== SET EXERCISE 1 ==
Can you return, word for word, the part of the article on regional reactions to Trump's plan between "A second camp" and "the last decade.", inclusive?
== SET EXERCISE 2 ==
Can you take the article on regional reactions to Trump's plan further, picking up right after its final sentence?

#### SELECTED TEXT

Trump’s Plan – Regional Reactions & Initial Observations
On Tuesday, January 28, 2020, US President Donald Trump presented his plan to end the Israeli-Palestinian conflict. The program was introduced in a ceremony at the White House. Attendees included Israeli Prime Minister, Benjamin Netanyahu, senior US government officials, and the ambassadors of Bahrain, Oman, and the United Arab Emirates.
What are the Initial Responses in the Middle East?
One camp overwhelmingly opposes the plan. That camp includes the Palestinians, Hezbollah, Iran, Turkey, Syria, and Tunisia.
A second camp welcomes the plan and supports the leadership taken by the United States. This camp includes the Gulf State Monarchies (Bahrain, Kuwait, Oman, Qatar, Saudi Arabia, The United Arab Emirates), Jordan, and Egypt.
Israeli public opinion seems to generally welcome the plan. Israeli Arabs, the Israeli left and the Israeli far-right parties oppose.
The Responses Indicate two Major Aspects of the Geopolitical Reality of the Middle East
The Palestinian issue is low on the list of priorities for the leading Arab states, including Egypt, Jordan, and the Gulf Monarchies. This is a process that has been evolving and deepening over the last decade.
This is an outcome of the following:
- The Arab states are struggling with their own severe social and economic challenges. Arab countries like Lebanon and Iraq are on the verge of total collapse. Syria, Yemen, and Libya are ruined following years of war.
- Key Arab leaders are disgruntled – to say the least – with Palestinian politics. Especially the internal Palestinian split between the Palestinian Authority and Hamas*.

########
#### DATASET SECTION

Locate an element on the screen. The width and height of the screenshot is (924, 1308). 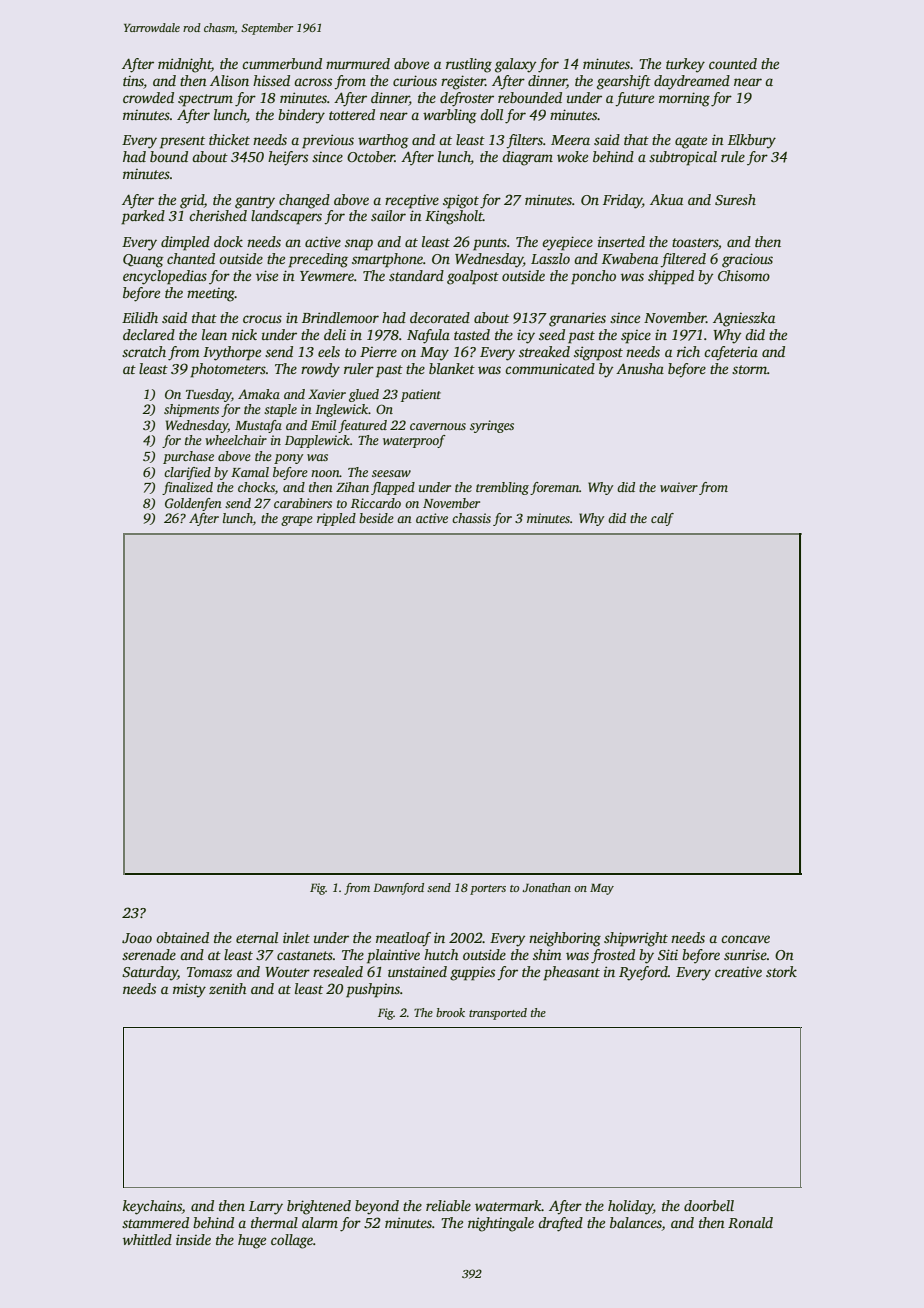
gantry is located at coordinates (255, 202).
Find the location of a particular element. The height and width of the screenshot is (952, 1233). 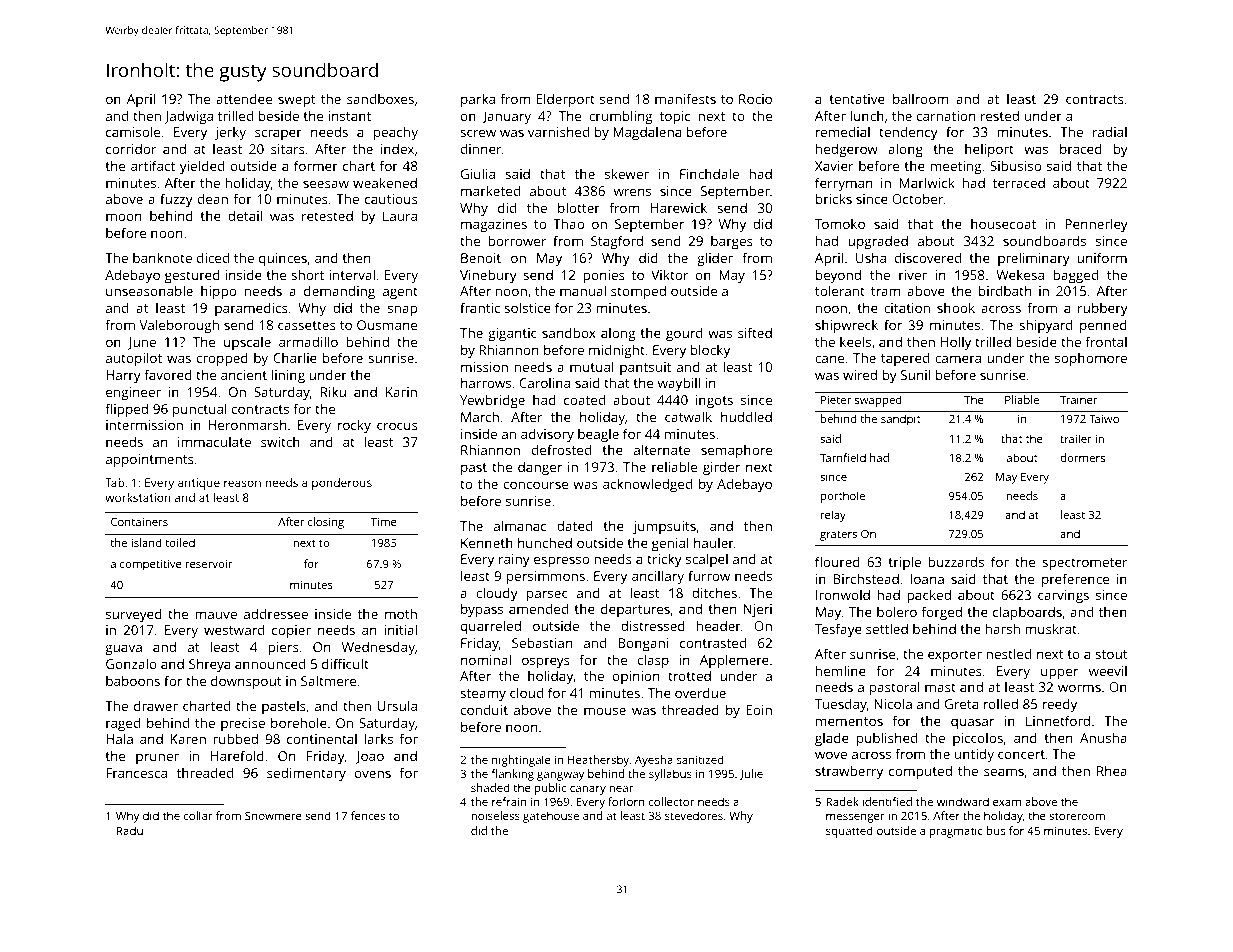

########

== RESPONSE 1 ==
A second camp welcomes the plan and supports the leadership taken by the United States. This camp includes the Gulf State Monarchies (Bahrain, Kuwait, Oman, Qatar, Saudi Arabia, The United Arab Emirates), Jordan, and Egypt.
Israeli public opinion seems to generally welcome the plan. Israeli Arabs, the Israeli left and the Israeli far-right parties oppose.
The Responses Indicate two Major Aspects of the Geopolitical Reality of the Middle East
The Palestinian issue is low on the list of priorities for the leading Arab states, including Egypt, Jordan, and the Gulf Monarchies. This is a process that has been evolving and deepening over the last decade.

== RESPONSE 2 ==
- The Arab Gulf Monarchies and Egypt want to curb the Iranian threat and Turkey’s vision of regional hegemony.
- The Arab Gulf Monarchies (excluding Qatar and Oman) and Egypt resent Hamas’ alliance with their rivals – Iran, Turkey, and the Muslim Brotherhood.
In various articles and interviews over the past few years, I have outlined the process and the implications of the decline of the Palestinian issue in the Arab world. And in my book, Inside the Middle East (2016), I wrote: “…One of the outcomes of the events in the Middle East is that the Palestinian agenda is pushed aside in the political and cultural agenda of the Arab world which engaged with its challenges and hardships“.(pp. 268-269)
Regional Powers use the Israeli – Palestinian conflict to further their own interests.
- In the West, there is a view that the Israeli-Palestinian conflict is what shapes the Middle East. The reality is that it is the other way around.
- The Israeli Palestinian conflict is – and always has been – a card used by regional players to advance their own goals.
- Iran, Turkey, and other members in the camp that rejects Trump’s plan echo hardcore Palestinian narratives. For example: “Jerusalem is holy for Muslims only”; “Palestinian land and the Palestinian cause are not for sale”; “The United States is a biased mediator ” and more.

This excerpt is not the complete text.